» **DOCUMENT PASSAGE**
=== Begin Enclosure ===

The results regarding [Na+]ur and Na+ excretion in 24 h presented in Figure 4B,C reverberate in the bodily Na+ balance depicted in Figure 5A where, in which, as expected, the influence of nutritional status clearly appears. The untreated CTRL rats had an overall Na+ balance that approached zero, as usually occurs with part of the rat population hosted in metabolic cages for a short period [44]. When rostafuroxin was given to these animals, a significantly negative daily balance (~0.6 mequiv Na+ per 100 g BM in 24 h) was found, despite the unmodified Na+ intake (Figure 3A). This trend also suggests that rostafuroxin mobilizes the ion from a so-called non-osmotically active “spooky” compartment [45], transiently passing through a plasma compartment slightly concentrated with Na+ as seen in Figure 6. If we apply this reasoning to RBD rats, the daily positive balance means a cumulative Na+ storage along the experimental period of the assay (62 days). This positive balance doubled in the rats that received rostafuroxin, likely due to an abnormal renal response to the drug in a condition of probably elevated endogenous ouabain, mimicking the experimental antinatriuretic conditions established by Lim et al. [42].
In a recent study [17] and here (Figure 7A,B) we demonstrated that chronic undernutrition provoked by the continued administration of RBD to male rats downregulates the ouabain-sensitive (Na++K+)ATPase and upregulates the ouabain-resistant Na+-ATPase, the two Na+-transporting ATPases that are responsible for the proximal renal reabsorption of more than 70% of the Na+ filtered in the glomeruli [46,47]. Even though the hydrolytic activity of (Na++K+)ATPase in membrane preparations does not quantitatively reflect the transport stoichiometry in intact cells, it is possible to propose that less bulk Na+ is reabsorbed in these tubules in undernourished rats because the lower transport demand in lower-sized animals. Conversely, upregulation of the one order of magnitude lower ouabain-resistant ATPase means that the fine-tuned Na+ reabsorption across the proximal epithelium mediated by this enzyme is increased, possibly contributing to the progressive genesis of arterial hypertension [48]. Concerning rostafuroxin, the influence of the drug on (Na++K+)ATPase (Figure 7A) matches the Na+ balance in CTRL rats, and also that effect of the drug on the medullary (Na++K+)ATPase [2]. In the case of RBD rats, there is a total dissociation between Na+ balance and (Na++K+)ATPase in both untreated and untreated animals (compare Figure 5A and Figure 7A). The results with undernourished rats are compatible with the idea that migration of the (Na++K+)ATPase from the membrane and abnormal anchoring to cytoskeletal proteins has occurred, thus downregulating this pump [32]. The opposite is true when we look at the ouabain-resistant Na+-ATPase (Figure 7B), which its influence on the Na+ balance – despite its importance in body Na+ handling – is not evident due to its lower activity (compare ordinates in Figure 7A,B).

=== End Enclosure ===

» **EXERCISE INSTRUCTIONS**
a: List every figure number that the passage on sodium handling in undernourished rats cites, in order of first mention.
b: Using the passage on sodium handling in undernourished rats, decide whether each statement agrees with it: (i) the untreated CTRL rats had an overall Na+ balance close to zero; (ii) rostafuroxin altered the Na+ intake of the CTRL rats; (iii) in RBD rats given rostafuroxin, the positive Na+ balance tripled. Answer yes or no for each and quote the deciding words.
c: Pick up the passage on sodium handling in undernourished rats after its final sentence and continue it.

» **DATASET CONTENT**
=== Begin Enclosure ===

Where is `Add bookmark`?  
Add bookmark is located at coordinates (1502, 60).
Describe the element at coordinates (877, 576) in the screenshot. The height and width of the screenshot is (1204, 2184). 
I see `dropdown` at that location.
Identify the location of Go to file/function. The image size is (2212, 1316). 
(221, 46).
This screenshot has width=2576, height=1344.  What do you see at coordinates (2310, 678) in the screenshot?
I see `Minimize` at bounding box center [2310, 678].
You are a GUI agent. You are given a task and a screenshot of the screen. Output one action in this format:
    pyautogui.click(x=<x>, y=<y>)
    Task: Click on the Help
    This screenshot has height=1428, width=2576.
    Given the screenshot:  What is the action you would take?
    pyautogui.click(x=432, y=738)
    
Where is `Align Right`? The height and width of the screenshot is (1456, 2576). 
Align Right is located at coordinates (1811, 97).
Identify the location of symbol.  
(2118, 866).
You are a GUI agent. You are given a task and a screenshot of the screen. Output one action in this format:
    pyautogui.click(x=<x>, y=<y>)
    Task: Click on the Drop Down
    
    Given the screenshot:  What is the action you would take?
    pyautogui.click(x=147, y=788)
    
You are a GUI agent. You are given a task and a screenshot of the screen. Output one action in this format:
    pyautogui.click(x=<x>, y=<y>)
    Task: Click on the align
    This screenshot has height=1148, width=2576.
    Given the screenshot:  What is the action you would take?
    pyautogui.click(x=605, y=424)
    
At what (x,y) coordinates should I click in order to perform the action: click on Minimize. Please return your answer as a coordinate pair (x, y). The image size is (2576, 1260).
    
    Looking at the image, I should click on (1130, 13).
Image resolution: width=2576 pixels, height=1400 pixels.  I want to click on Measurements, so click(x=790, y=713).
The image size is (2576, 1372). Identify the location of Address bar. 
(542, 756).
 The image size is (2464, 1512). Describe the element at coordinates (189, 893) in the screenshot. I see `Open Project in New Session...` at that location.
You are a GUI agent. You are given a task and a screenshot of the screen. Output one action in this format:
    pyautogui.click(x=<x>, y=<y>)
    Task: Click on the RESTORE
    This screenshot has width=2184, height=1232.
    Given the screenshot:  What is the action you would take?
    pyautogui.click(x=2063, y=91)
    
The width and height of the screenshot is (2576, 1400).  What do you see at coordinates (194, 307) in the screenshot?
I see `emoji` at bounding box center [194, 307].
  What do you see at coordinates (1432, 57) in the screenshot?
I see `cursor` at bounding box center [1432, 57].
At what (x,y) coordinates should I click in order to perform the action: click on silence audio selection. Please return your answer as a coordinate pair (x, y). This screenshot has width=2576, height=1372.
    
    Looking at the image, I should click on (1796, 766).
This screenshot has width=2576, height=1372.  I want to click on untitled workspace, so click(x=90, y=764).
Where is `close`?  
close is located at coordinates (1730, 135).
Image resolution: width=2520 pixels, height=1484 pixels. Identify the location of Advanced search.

=== End Enclosure ===

» **EXPECTED RESPONSES**
a: Figure 4, Figure 5, Figure 3, Figure 6, Figure 7

b:
(i) Yes: "The untreated CTRL rats had an overall Na+ balance that approached zero"
(ii) No: "despite the unmodified Na+ intake"
(iii) No: "This positive balance doubled in the rats that received rostafuroxin"

c:
Finally, one last question deserves discussion: is there any diet-modulated effect of rostafuroxin on the systolic blood pressure encountered in undernourished rats? Figure 8 shows that the drug completely normalized the arterial pressure in the RBD group without influence in CTRL rats and these facts could be discussed on the basis of three ideas: (i) the structural and functional undernutrition-induced abnormalities proposed to occur in renal tissue on the basis of the Lim et al. [42] hypothesis above discussed – which alter the responses of the two Na+-transporting ATPases to rostafuroxin (Figure 7A,B) – are not present in arteries such as thoracic aorta and mesenteric arteries; (ii) rostafuroxin seems to act on these vessels only when a “pro hypertensive environment” has developed [49] such as described in hypertensive rats [2,49,50, and this study]; (iii) removal of silent Na+ promoted by rostafuroxin from the water-free stores represented by glycosaminoglycans from the endothelial surface and from the perivascular interstitium [51,52] could also underpin the antihypertensive effect of rostafuroxin in undernourished rats.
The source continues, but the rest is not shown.